● **選んだ文章**:
..............................

2014/02/17ピアスについて

ピアスの孔を開けるということは、原理的にはどういうことでしょうか?


耳たぶの皮膚の構造は、表面から、表皮・真皮・皮下組織で構成されますから、耳たぶにピアスを突き通すということは、表皮-真皮-皮下組織-真皮-表皮を貫くことになります。そうしてその後、表皮細胞が、開けられた孔に沿って侵入して行き、トンネル工事の時に、穿ったトンネルの表面をコンクリートで固めるが如く穴の周囲を被って行き、表皮のトンネルとしてのピアス穴が完成するわけです。その間少なくとも4週間はかかりますので、きれいな孔をつくるためには、最初に突き刺したピアスをそのまま入れっぱなしにすることが最も重要な要件となります。巷では安全ピンで開けた後にピアスに差し替えたりすることがあるようですが、この点を考慮しただけでも望ましくない行為であることがわかると思います。また不完全な孔では、体液によりピアスの金属成分が溶け出して、金やプラチナを含めて、その金属が用いられているピアスがその後使えなくなってしまうことがあります。よってさいしょは溶解し難く、元々が貴金属ではないチタンでできたピアスを用いられた方が有利です。

..............................

● **渡されたデータ**:

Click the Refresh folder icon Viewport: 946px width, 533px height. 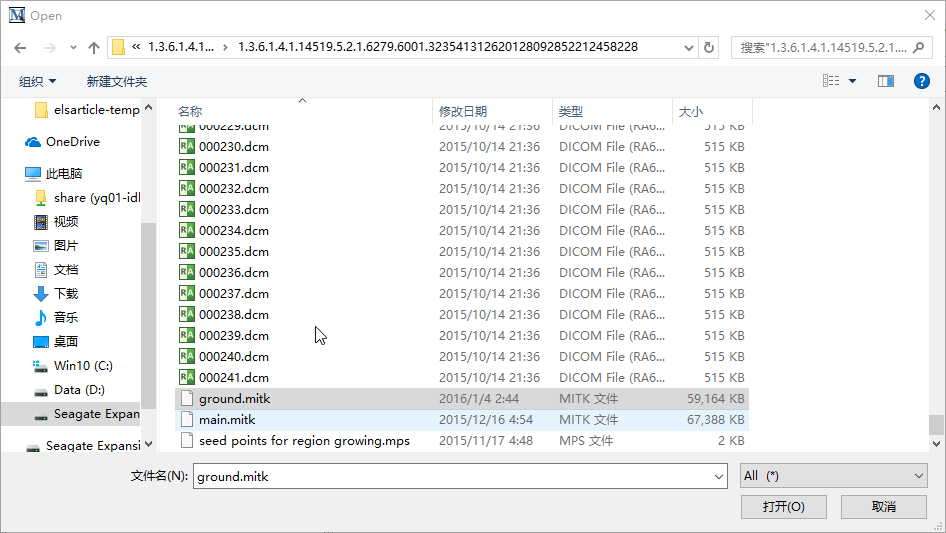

..............................

● **作業の指示**:
ピアスについての文章のうち、「2014/02/17ピアスについて」から「スを用いられた方が有利です。」までを一字も変えずに書き出してください。 答えるときは文章の中身だけを使ってください。

● **作業の結果**:
2014/02/17ピアスについて

ピアスの孔を開けるということは、原理的にはどういうことでしょうか?


耳たぶの皮膚の構造は、表面から、表皮・真皮・皮下組織で構成されますから、耳たぶにピアスを突き通すということは、表皮-真皮-皮下組織-真皮-表皮を貫くことになります。そうしてその後、表皮細胞が、開けられた孔に沿って侵入して行き、トンネル工事の時に、穿ったトンネルの表面をコンクリートで固めるが如く穴の周囲を被って行き、表皮のトンネルとしてのピアス穴が完成するわけです。その間少なくとも4週間はかかりますので、きれいな孔をつくるためには、最初に突き刺したピアスをそのまま入れっぱなしにすることが最も重要な要件となります。巷では安全ピンで開けた後にピアスに差し替えたりすることがあるようですが、この点を考慮しただけでも望ましくない行為であることがわかると思います。また不完全な孔では、体液によりピアスの金属成分が溶け出して、金やプラチナを含めて、その金属が用いられているピアスがその後使えなくなってしまうことがあります。よってさいしょは溶解し難く、元々が貴金属ではないチタンでできたピアスを用いられた方が有利です。